Je rentrai au pas dans les embouteillages de midi, en écoutant Jimmy Dawquins — l’un des meilleurs chantres du Chicago Blues moderne — sur le lecteur de cassettes. Anita m’attendait. Elle se fit un raccord de maquillage en vitesse et nous allâmes manger à la cafétéria. Selle d’agneau aux herbes, frites, salade. Côtes du Rhône. Nous passâmes prendre le café au Globe.

Tout ce qui comptait dans la presse écrite et parlée dans le coin, deux éléments de la magistrature, plus Tokyo, un flic intrépide des Renseignements Généraux, avait investi une banquette et pas mal de sièges. On nous fit de la place, de la manière la plus naturelle du monde. Comme si tout le monde s’y était attendu d’entrée de jeu. Tokyo nous apporta les tasses, plus une poire pour moi et un Cointreau à Anita.

Il cessa de pleuvoir. Un soleil éclatant parvint jusqu’au fond de la rue. On prévoyait un beau week-end, avec des températures plus élevées que les normes saisonnières. Tokyo me demanda des nouvelles de Papy.
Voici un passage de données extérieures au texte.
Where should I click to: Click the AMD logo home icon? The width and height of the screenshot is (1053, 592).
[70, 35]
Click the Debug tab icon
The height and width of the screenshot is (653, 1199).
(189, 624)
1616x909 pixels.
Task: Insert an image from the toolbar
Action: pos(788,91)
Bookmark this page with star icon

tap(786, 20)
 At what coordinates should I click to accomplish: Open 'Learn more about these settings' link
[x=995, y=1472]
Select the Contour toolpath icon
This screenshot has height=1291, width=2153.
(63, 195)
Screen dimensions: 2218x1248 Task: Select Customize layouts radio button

Ce que je lui appris sembla le contrarier. Puis il s’enquit de la santé de Dizzie Mae. Elle avait décidément beaucoup d’admirateurs, pour une vieille de son âge !

— Le jour où vous voulez la bazarder, Cavallier, pensez à moi ! sourit-il. C’est un quoi ? Un V 6 Ford ?

— Négatif : V 8 Ford.

Il s’enthousiasma :

— Comme dans Maybelline ! (Il fredonna les paroles d’une voix juste, en s’accompagnant à la batterie avec un manche de cuillère à café. Le jour où il avait décidé de chasser le crime, il avait privé le monde des variétés d’un chanteur de premier ordre.) Chuck Berry, vous vous rappelez ?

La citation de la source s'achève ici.